Scientific workflows must be designed with the needed levels of flexibility and dynamism and must be adaptive to change to address the requirements of scientific experiments and to cope with the challenges that impose the infrastructures utilised. The scientific context of scientific experiments is in continuous evolution as the scientific exploration process evolves: a scientist may be interested in exploring a parameter space, or interested in undertaking multiple what-if scenarios. Additionally, scientific experiments often exploit computational resources that are distributed, heterogeneous and autonomous leading to highly unreliable environments. Although many different techniques have been adopted and scientific workflow systems offer support for dynamism in several ways, the issue of adding new portions of a workflow at any time during execution has not been addressed satisfactorily.
In this thesis, we developed a scientific workflow engine, DVega, based on Reference nets with special emphasis on the flexibility and dynamism requirements. Reference nets are a particular type of Petri nets which can more effectively provide the abstractions to support and to express hierarchical workflows and their dynamic adaptability. The architecture of the system is built upon service-oriented principles, so that the coupling between the system and the resources at the environment is minimised. Reference net-based workflows in DVega have a hierarchical structure and exploit the well-known operators sequence, parallel, choice and iteration for composing tasks. In order to cope with the changes that arise at the environment, we proposed an exception handling technique which either propagates exceptions in the hierarchy or replaces a sub-workflow in the hierarchy with an alternative one - unaffecting the rest of the workflow structure. The exception handling technique is also combined with a workflow checkpointing technique which is appropriated for data-intensive applications.
Different checkpointing schemes have been developed and at various levels: task-level and workflow-level. At workflow-level, the usually adopted approach is to establish a checkpointing frequency in the system which determines the moment at which a global workflow checkpoint - a snapshot of the whole workflow enactment state at normal execution (without failures) -has to be accomplished. We developed an alternative workflow-level checkpointing scheme and its corresponding rollback recovery process for hierarchical scientific workflows in which every workflow node in the hierarchy accomplishes its own local checkpoint autonomously and in an uncoordinated way after its enactment.
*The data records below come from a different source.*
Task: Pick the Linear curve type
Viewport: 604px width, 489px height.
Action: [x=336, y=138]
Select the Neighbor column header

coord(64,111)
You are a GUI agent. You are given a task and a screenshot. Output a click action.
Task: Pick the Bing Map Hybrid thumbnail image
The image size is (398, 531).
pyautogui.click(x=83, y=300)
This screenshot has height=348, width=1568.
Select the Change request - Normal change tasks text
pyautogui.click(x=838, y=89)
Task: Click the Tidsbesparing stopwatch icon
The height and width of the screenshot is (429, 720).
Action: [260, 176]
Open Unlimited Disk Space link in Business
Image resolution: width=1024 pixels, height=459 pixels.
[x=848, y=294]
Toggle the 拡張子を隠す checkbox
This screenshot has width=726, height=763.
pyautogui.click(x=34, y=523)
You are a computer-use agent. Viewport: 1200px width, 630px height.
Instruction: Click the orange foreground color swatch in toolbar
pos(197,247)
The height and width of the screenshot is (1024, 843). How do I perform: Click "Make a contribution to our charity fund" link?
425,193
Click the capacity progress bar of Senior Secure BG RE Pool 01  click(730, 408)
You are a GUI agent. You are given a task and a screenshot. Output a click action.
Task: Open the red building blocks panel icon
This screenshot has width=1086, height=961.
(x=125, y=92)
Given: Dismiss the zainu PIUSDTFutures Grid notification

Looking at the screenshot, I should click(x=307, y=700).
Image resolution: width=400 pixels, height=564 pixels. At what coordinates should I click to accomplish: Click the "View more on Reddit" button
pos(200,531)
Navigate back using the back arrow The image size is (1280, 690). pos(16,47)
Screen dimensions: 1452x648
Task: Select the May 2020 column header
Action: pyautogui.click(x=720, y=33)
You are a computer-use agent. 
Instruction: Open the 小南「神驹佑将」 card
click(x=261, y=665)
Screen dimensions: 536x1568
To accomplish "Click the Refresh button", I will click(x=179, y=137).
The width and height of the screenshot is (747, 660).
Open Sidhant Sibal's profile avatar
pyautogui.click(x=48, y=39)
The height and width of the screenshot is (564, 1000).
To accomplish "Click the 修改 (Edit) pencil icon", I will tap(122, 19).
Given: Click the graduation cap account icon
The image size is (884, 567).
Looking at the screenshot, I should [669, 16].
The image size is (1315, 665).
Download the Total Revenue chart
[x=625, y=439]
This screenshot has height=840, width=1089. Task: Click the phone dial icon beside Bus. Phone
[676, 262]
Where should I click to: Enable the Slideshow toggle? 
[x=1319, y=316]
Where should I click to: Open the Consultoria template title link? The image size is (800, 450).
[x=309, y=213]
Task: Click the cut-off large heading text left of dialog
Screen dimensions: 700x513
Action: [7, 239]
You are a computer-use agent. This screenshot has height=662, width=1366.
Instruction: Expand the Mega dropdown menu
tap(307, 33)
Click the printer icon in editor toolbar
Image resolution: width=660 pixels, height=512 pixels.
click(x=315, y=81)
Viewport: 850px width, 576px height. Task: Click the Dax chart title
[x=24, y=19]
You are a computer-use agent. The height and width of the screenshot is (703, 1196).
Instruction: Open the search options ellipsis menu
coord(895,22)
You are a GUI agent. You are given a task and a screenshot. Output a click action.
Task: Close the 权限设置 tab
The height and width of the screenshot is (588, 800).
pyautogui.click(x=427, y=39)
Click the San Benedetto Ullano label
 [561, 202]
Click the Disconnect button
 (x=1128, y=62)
Finally, workflow systems provide support for combining components to achieve a particular outcome. As components used within a workflow may be implemented by third parties, it is often necessary to be able to determine the impact a particular component composition will have on the overall execution of a workflow. Besides, this can be useful for selecting an alternative sub-workflow in case of a replace action must be taken in an exception. In this thesis, a method for predicting the execution time of a given workflow is proposed and is also based on Reference nets.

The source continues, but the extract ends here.